Toulouse : un collectif qui sensibilise à l’écologie numérique

@collectifgoodit / Jade Vincent anime la fresque du numérique
@collectifgoodit / Jade Vincent anime la fresque du numérique

 Le numérique représente aujourd’hui 3 à 4 % des émissions de gaz à effet de serre dans le monde et 2,5 % de l’empreinte carbone nationale. Des chiffres encore modestes, mais qui risquent d’augmenter au vu de la croissance de la consommation et de la production de numérique. À Toulouse, le collectif Good It souhaite agir pour l’environnement qui se trouve une nouvelle fois menacé.

Limiter les changements d’appareil numérique, réparer lorsqu’un appareil est défectueux et à terme, acheter des appareils reconditionnés. Pour le consommateur, adopter un comportement éco-responsable englobe plusieurs points, d’après Jade Vincent, membre du collectif Good it à Toulouse qui lutte pour un numérique plus responsable. Mais plus que des actes, “Il faut avant tout sensibiliser les consommateurs à l’impact environnemental.”
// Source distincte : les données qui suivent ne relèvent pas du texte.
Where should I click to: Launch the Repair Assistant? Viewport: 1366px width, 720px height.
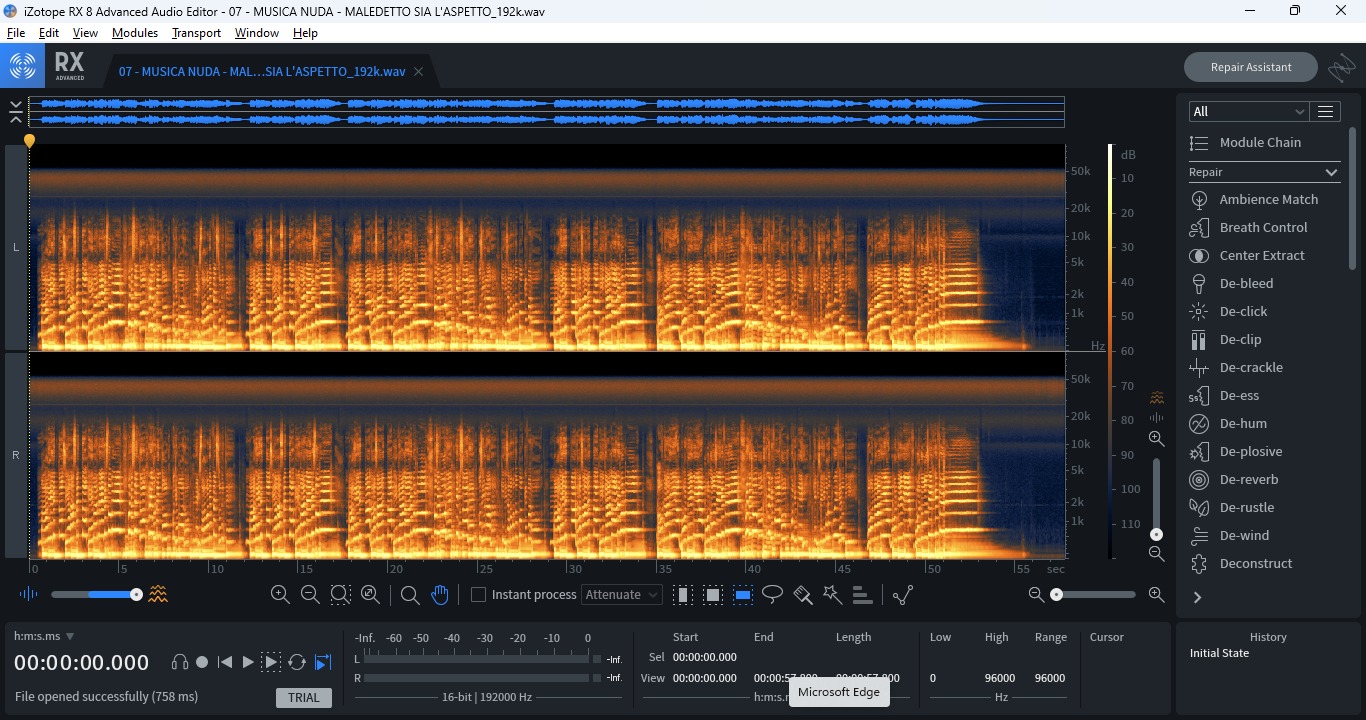[x=1250, y=67]
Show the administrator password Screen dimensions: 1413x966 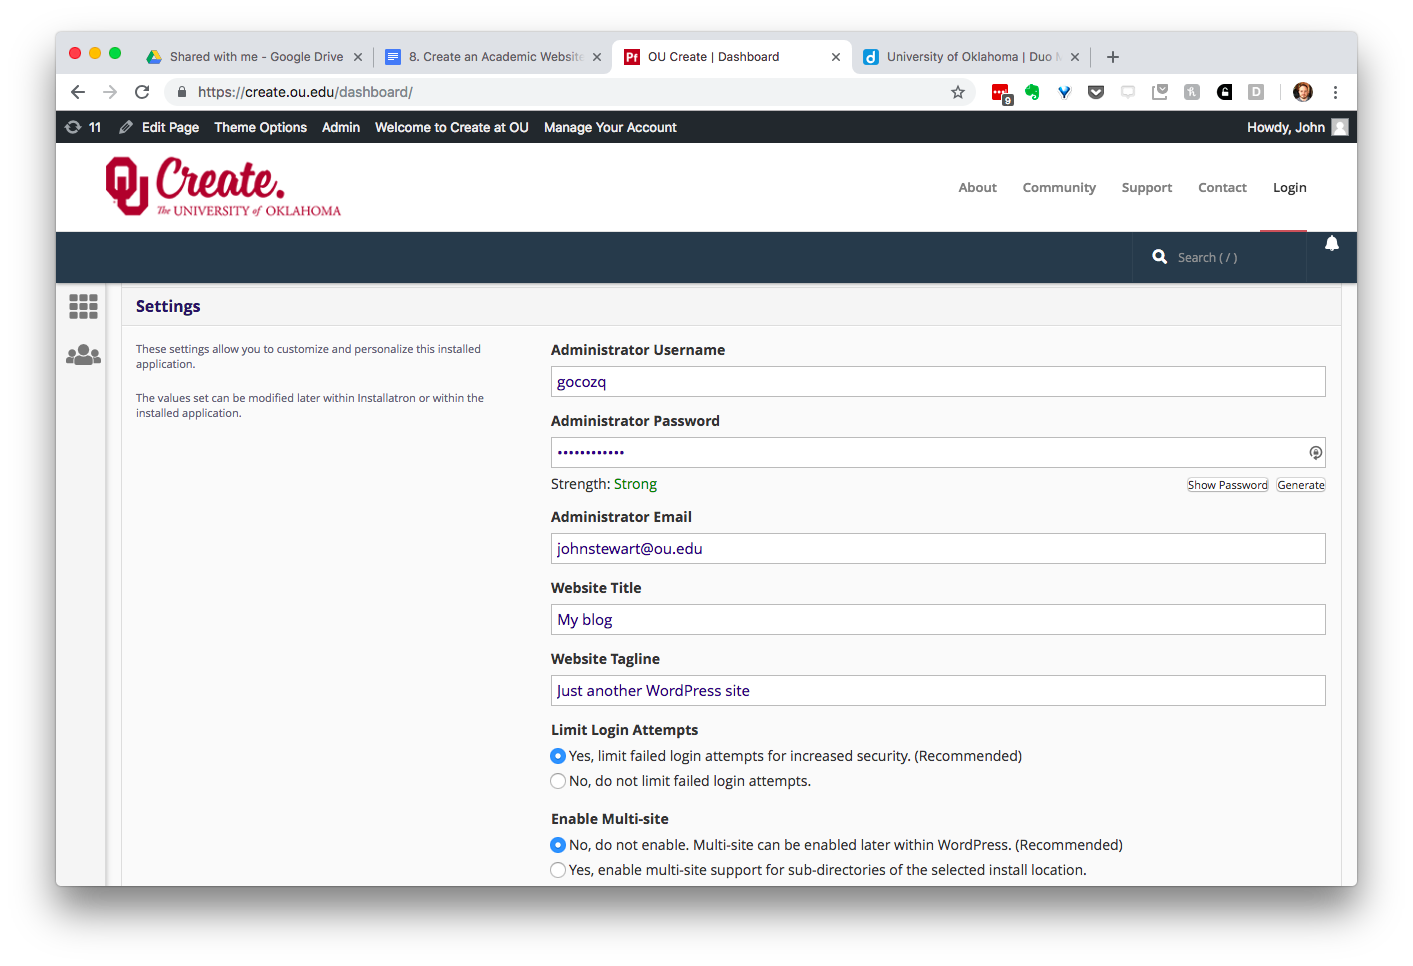[1227, 485]
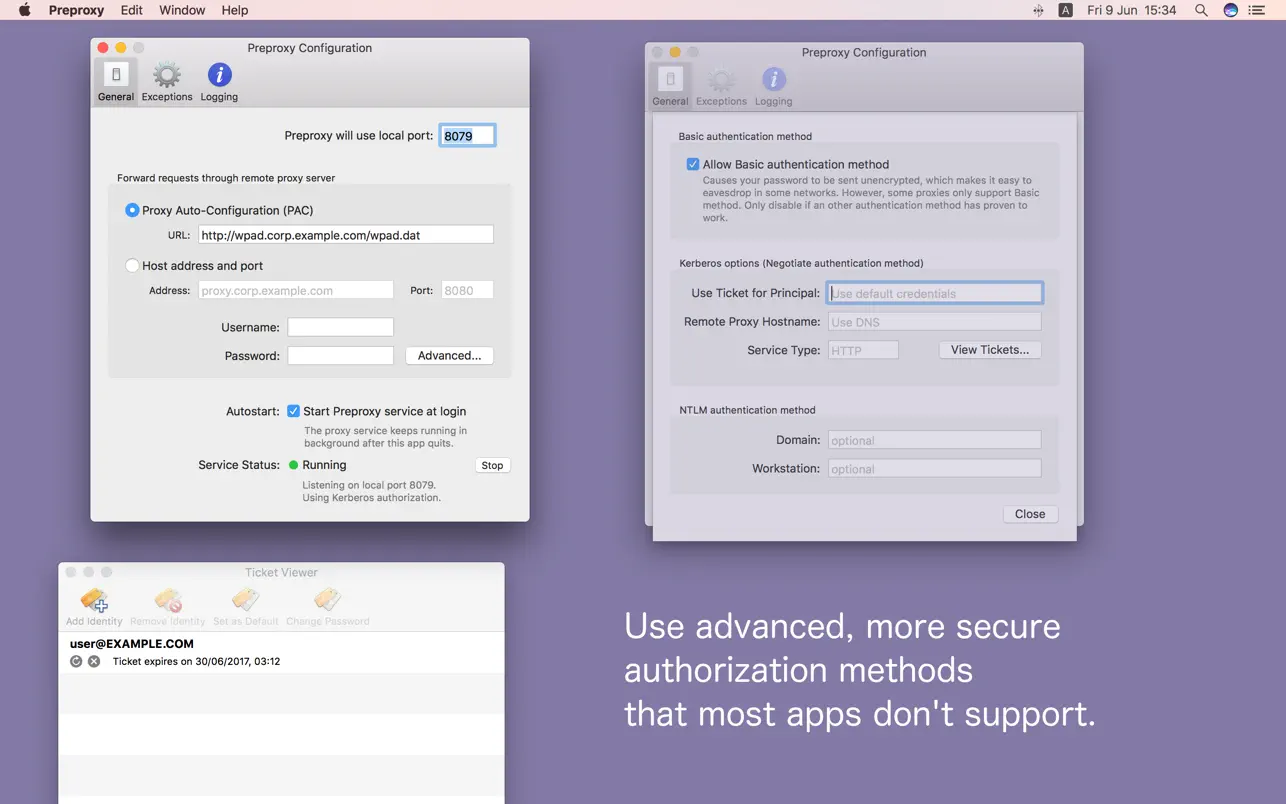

Une étude de green IT.fr montre l’empreinte numérique environnementale. Dans l’ensemble : l’émission de gaz à effet de serre, la consommation d’eau, de ressources non-renouvelables et d’énergie primaire. “On a beaucoup pointé du doigt les “datacenters”, où sont stockées toutes nos données, ce n’est pas du tout le principal problème”, explique Jade Vincent. “Le véritable problème, ce sont nos consommations à nous ; consommateurs ainsi que le nombre de nos équipements numériques”. 

D’après l’étude de Green IT, en 2019, le monde numérique est constitué de 34 milliards d’équipements pour 4,1 milliards d’utilisateurs, soit 8 équipements par utilisateur. Smartphone, tablettes, ordinateurs, objets connectés de toute sorte. Nous changeons nos smartphones en moyenne tous les 18 mois. Or, la fabrication, plus nombreuse pour les smartphones que pour les autres appareils, représente les trois quart de l’impact environnemental. Pour le smartphone, jusqu’à 70 matériaux et 50 métaux différents sont présents, dont des métaux précieux comme l’or et l’argent et des métaux rares. Un ordinateur de 2 kg nécessite à lui seul plus de 800 kg de matière première, 250 kg d’énergie fossile et 1,5 tonne d’eau. Ces exploitations, qui viennent de pays étrangers, nécessitent des procédés d’extraction chimique très polluants. Une fois récupérés, ces minerais sont transformés. Près de 200 étapes sont nécessaires à la production de leurs composants électroniques.

Un numérique éco-responsable à l’avenir ?

Frédéric Daubagna est membre du collectif Good IT. Il se dit être un “repenti du numérique". Effrayé par l’évolution du numérique vers le métavers notamment. “Nous allons avoir besoin d’outils surpuissants et de 5 g puis de 6 g. Cela pose la question du changement climatique et de l'épuisement des ressources”, s'inquiète-t-il. D’après l’étude menée par GreenIT.fr, au rythme actuel, le numérique dépend de ressources qui seront considérées comme ressource critique non-renouvelable d’ici moins d’une génération. Jade Vincent estime quant à elle, qu’à l’avenir, "nous serons obligés d’avoir des usages du numérique plus raisonnés, notamment dans les entreprises”. En rappelant que l’utilisation de deux téléphones, l’un professionnel et l’autre personnel est un également un obstacle au numérique éco-responsable.

Laurent Chrétien, directeur de Laval Virtual, travaille avec l’Ademe, l'Agence de l'Environnement et de la Maîtrise de l'Énergie. D’après lui, personne ne sait quel sera l’impact écologique du numérique sur les prochaines années. “Si c’est bien fait, le développement du numérique tel que le métavers peut sauver la planète”, dit-il,”mais pour l’instant, “on ne sait pas quelle sera la conséquence d’une consommation massive, ni si elle sera plus coûteuse en énergie”. Il assure également, lors de ses salons, sensibiliser le plus grand nombre au numérique responsable. 

Pour l’heure, Jade Vincent anime la fresque du numérique avec Good IT, un atelier de 3 heures pour explorer les causes et conséquences de nos usages des technologies du numérique. Enfin, l'atelier se termine par une série de cartes "actions", des solutions pour réduire l'empreinte de l'IT (technologies de l'information) “Il n’est pas question de créer des angoisses, mais de sensibiliser la population et de trouver des solutions à notre échelle”, conclut-elle.